→ **Saved entries**:
[Start of section]

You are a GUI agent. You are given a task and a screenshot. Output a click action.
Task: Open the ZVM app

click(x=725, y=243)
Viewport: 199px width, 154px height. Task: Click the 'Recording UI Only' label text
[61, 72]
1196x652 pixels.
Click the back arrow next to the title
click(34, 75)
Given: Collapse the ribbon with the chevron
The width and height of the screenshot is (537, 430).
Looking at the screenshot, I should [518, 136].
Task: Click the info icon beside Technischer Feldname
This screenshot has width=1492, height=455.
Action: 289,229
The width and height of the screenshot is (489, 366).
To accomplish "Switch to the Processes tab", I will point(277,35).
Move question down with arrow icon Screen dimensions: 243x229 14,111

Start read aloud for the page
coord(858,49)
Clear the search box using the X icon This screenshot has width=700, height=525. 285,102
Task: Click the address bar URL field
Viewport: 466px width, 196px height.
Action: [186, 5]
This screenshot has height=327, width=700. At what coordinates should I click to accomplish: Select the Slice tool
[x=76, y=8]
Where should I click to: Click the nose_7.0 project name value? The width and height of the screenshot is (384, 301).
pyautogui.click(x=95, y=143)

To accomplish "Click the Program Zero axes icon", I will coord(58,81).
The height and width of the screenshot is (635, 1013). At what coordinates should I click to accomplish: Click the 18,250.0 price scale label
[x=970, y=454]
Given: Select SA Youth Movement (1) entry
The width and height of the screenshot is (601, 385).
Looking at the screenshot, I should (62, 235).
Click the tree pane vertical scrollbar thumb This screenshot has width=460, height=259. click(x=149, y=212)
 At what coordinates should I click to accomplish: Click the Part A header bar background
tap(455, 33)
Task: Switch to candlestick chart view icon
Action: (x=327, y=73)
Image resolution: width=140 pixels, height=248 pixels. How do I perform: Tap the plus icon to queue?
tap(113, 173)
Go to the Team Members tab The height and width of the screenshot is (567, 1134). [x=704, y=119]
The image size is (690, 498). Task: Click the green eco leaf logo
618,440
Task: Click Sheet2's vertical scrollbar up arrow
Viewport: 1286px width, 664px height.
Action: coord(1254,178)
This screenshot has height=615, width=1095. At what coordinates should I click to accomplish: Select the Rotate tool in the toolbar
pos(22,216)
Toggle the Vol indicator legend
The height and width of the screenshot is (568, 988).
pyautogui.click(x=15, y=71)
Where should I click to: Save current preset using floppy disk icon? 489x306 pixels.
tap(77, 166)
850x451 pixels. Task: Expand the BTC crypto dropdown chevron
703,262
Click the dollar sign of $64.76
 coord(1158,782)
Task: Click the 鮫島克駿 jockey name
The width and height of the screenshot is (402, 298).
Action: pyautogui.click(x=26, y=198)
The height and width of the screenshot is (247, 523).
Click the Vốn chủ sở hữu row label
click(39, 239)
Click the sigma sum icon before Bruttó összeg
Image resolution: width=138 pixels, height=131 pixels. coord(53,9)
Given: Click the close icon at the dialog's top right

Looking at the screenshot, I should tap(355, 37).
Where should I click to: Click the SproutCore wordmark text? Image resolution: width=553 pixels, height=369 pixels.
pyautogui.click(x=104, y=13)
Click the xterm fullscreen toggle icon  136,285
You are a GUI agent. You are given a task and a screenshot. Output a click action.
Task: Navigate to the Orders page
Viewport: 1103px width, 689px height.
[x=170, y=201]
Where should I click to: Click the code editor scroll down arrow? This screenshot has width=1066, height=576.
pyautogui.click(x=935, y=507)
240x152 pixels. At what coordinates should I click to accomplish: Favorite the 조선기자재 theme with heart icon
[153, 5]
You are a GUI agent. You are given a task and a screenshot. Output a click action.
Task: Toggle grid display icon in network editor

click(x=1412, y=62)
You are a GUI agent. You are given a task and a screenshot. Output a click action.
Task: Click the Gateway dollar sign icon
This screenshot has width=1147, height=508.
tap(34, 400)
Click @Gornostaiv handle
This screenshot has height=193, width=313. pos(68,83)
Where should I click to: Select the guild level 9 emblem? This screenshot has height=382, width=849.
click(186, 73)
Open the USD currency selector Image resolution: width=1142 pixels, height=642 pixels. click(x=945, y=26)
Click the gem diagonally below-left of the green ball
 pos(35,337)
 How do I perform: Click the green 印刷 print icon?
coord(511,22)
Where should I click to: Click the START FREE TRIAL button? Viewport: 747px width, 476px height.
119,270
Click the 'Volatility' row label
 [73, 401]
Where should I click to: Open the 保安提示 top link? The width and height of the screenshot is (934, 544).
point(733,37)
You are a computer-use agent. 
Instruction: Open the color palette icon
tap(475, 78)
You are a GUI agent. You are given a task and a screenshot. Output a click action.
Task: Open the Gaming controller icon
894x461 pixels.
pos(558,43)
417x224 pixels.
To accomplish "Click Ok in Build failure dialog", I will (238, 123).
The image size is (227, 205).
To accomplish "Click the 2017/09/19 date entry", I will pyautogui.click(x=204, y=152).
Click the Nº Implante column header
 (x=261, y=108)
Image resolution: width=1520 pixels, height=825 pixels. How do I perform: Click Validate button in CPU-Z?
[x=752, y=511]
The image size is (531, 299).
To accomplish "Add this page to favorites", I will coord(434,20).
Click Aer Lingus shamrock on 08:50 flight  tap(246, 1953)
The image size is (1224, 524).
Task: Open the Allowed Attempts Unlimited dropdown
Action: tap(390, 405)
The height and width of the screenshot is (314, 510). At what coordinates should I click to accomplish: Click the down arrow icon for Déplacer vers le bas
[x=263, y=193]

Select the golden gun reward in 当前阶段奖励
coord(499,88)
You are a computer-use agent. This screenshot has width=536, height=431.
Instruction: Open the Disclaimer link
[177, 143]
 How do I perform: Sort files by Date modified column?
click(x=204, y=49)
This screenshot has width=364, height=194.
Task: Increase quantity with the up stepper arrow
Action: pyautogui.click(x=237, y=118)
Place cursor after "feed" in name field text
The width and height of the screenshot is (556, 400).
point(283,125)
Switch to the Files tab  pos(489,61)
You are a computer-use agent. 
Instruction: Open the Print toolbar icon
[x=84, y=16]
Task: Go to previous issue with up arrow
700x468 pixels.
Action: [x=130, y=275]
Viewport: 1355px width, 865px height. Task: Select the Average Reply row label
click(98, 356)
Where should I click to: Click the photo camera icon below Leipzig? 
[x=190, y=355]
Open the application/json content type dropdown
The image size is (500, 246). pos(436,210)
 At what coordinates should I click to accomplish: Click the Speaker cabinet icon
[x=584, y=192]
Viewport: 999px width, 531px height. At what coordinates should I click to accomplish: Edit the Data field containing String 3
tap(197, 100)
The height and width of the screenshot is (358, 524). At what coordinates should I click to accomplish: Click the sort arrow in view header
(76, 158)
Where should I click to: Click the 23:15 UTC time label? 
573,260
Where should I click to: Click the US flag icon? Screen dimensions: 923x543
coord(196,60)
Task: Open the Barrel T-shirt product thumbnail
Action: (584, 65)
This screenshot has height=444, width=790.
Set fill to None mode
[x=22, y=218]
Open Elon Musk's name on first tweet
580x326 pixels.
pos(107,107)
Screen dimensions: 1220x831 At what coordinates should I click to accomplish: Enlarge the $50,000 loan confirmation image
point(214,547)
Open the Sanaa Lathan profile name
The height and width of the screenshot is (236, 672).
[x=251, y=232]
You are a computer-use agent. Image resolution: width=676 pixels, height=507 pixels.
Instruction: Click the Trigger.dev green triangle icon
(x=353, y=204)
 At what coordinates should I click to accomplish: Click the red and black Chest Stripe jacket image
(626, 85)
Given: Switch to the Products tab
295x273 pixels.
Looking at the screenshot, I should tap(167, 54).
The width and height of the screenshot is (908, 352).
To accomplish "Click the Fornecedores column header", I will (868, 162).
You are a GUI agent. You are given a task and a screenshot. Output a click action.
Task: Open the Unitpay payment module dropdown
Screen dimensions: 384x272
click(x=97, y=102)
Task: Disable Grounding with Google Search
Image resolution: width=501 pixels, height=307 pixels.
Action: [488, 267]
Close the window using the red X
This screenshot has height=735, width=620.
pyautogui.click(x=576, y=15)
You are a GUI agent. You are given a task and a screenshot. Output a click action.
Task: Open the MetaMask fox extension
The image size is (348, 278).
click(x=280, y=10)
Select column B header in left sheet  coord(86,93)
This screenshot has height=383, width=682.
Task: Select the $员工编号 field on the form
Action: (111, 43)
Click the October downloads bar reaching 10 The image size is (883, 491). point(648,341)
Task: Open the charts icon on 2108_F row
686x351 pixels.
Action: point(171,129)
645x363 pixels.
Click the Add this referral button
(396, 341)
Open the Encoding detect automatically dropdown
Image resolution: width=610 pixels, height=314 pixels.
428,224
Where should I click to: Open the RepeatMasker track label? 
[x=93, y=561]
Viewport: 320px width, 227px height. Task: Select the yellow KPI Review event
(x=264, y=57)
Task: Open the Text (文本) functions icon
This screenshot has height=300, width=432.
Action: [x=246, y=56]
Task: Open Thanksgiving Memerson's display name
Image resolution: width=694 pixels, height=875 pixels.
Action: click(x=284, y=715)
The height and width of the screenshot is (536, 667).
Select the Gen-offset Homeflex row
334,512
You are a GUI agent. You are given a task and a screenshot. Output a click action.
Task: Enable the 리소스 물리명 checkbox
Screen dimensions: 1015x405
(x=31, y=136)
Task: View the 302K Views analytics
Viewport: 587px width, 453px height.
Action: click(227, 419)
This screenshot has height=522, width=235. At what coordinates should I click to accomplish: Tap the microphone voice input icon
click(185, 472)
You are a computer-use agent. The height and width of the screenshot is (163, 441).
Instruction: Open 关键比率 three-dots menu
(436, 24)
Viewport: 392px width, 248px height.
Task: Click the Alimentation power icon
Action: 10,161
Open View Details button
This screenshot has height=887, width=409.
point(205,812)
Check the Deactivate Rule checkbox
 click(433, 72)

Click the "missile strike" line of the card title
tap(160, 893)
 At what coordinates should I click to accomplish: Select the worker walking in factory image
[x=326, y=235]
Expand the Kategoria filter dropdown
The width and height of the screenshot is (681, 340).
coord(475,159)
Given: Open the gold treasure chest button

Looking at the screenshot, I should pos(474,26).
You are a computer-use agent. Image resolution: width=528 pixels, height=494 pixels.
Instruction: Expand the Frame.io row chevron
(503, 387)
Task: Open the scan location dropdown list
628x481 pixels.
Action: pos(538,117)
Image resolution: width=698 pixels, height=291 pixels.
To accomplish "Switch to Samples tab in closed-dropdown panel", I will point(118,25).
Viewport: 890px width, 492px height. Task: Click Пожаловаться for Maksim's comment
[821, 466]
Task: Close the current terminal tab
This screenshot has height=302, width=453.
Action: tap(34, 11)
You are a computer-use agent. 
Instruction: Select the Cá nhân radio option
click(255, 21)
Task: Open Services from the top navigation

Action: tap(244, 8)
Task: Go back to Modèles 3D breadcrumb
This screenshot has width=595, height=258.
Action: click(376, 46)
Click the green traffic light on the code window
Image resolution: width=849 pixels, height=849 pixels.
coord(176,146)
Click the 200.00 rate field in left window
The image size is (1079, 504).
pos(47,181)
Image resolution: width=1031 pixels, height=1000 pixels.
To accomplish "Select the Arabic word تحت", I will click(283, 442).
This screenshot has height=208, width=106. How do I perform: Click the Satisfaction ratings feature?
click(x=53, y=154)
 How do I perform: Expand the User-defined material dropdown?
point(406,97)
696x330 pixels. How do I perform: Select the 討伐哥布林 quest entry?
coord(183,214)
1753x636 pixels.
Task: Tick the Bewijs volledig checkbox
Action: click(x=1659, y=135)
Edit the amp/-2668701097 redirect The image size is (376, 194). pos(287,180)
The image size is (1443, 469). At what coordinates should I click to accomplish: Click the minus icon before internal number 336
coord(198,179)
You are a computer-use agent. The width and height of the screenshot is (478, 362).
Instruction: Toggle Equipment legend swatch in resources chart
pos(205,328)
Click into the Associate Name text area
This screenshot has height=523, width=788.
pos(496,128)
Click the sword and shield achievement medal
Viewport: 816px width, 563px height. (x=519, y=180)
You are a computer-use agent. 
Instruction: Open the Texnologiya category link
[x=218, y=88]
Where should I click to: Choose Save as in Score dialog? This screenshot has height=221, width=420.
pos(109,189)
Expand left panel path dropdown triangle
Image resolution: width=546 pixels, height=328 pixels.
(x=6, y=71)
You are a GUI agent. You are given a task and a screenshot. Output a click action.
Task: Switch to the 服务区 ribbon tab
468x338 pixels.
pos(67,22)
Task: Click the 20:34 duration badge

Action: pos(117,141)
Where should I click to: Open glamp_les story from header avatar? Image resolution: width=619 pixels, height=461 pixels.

[End of section]

→ **Description of the task**: Give the number of lines in the records that contain the string "vertical", and nothing besides.

→ **Task result**: 2